The entries are to be printed again word for word, but no picture may appear.

Items from a dataset
· · · ·
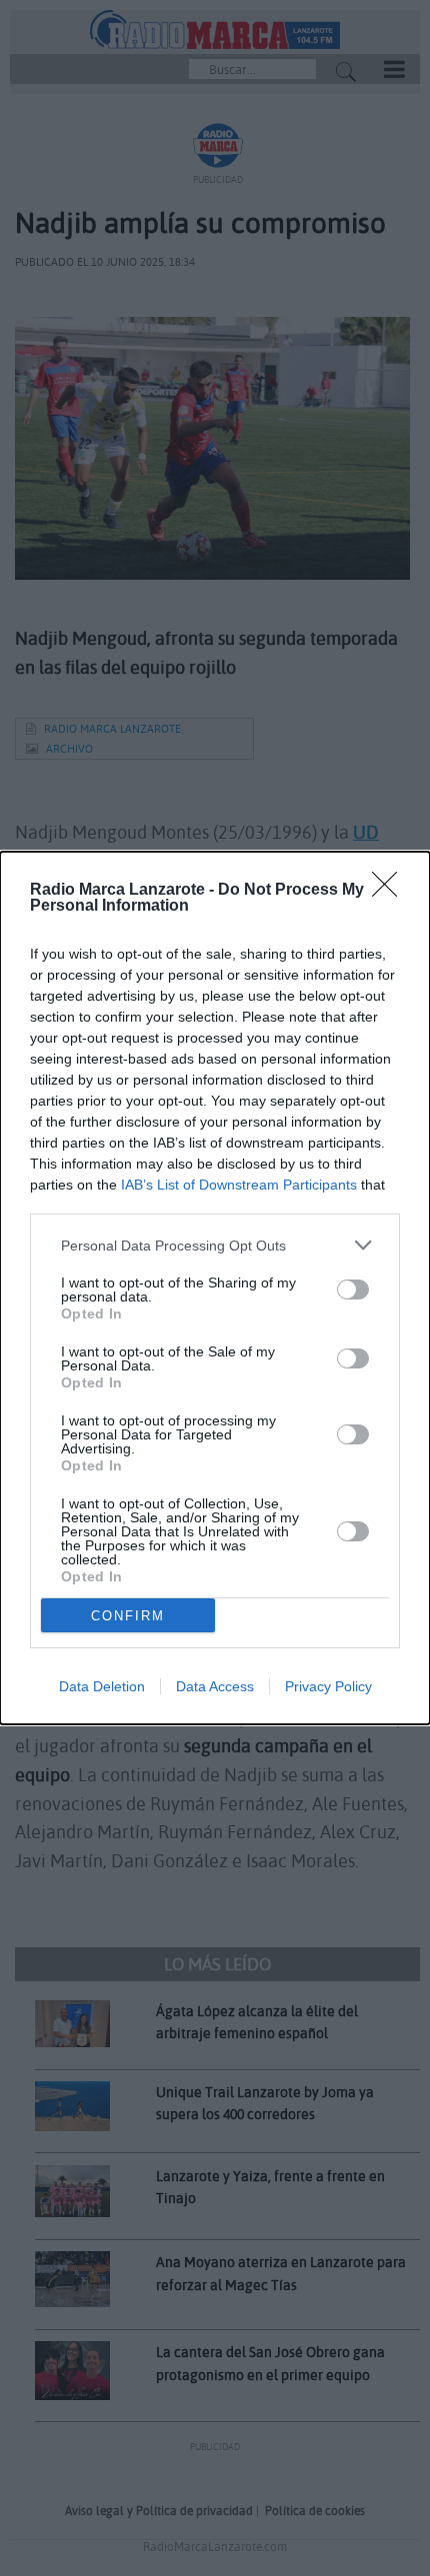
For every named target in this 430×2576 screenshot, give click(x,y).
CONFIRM (128, 1615)
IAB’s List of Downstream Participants (239, 1185)
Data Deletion (102, 1686)
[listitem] (215, 1245)
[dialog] (215, 1288)
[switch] (353, 1289)
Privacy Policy (328, 1686)
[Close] (391, 891)
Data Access (215, 1686)
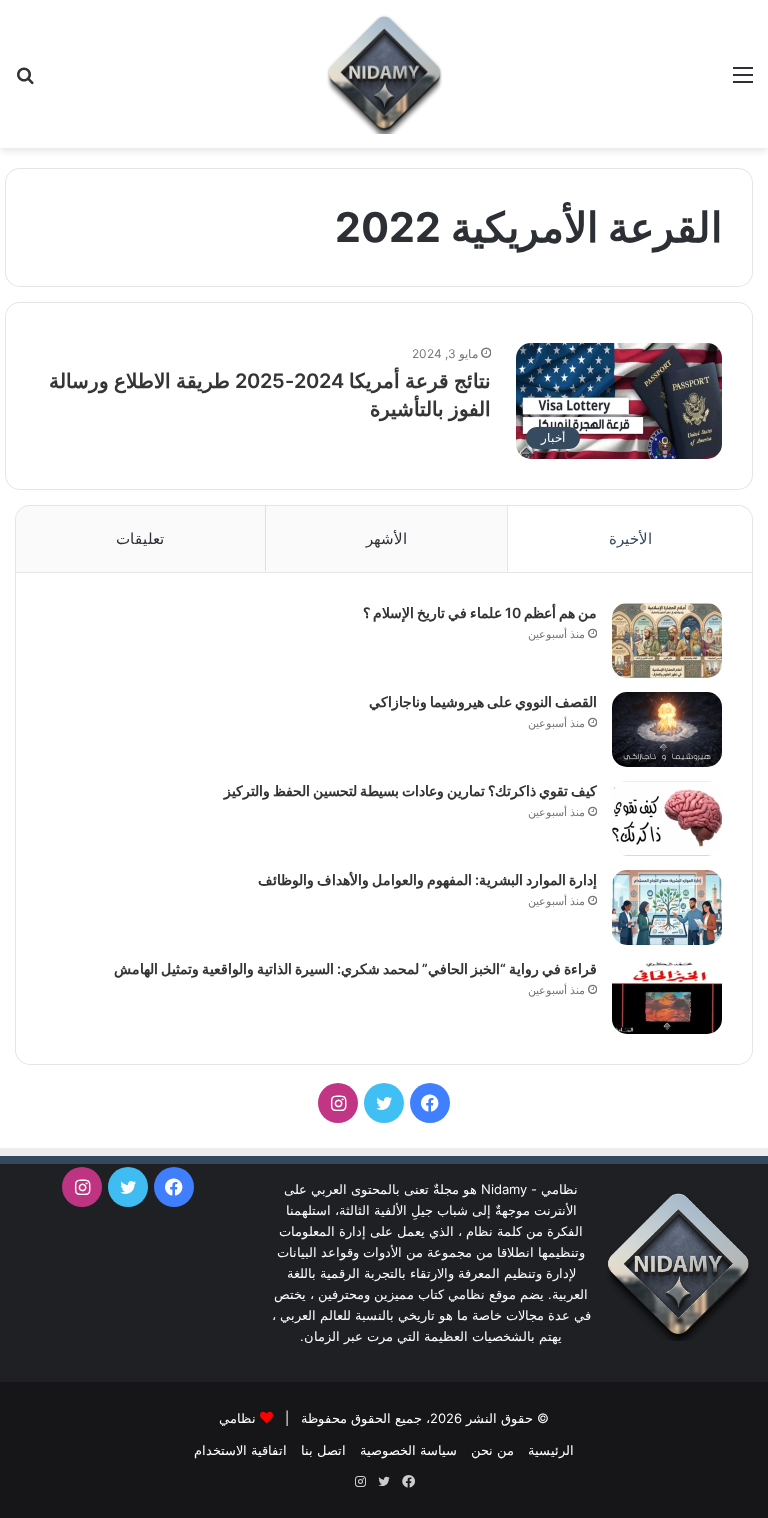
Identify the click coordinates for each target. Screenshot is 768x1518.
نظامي (237, 1418)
· · · ·
→ Output of the exercise:
For every named target in this 430×2576 screenshot, give click(x,y).
CONFIRM (128, 1615)
IAB’s List of Downstream Participants (239, 1185)
Data Deletion (102, 1686)
[listitem] (215, 1245)
[dialog] (215, 1288)
[switch] (353, 1289)
Privacy Policy (328, 1686)
[Close] (391, 891)
Data Access (215, 1686)
Identify the click coordinates for each target. Screenshot is 768x1518.
نظامي (237, 1418)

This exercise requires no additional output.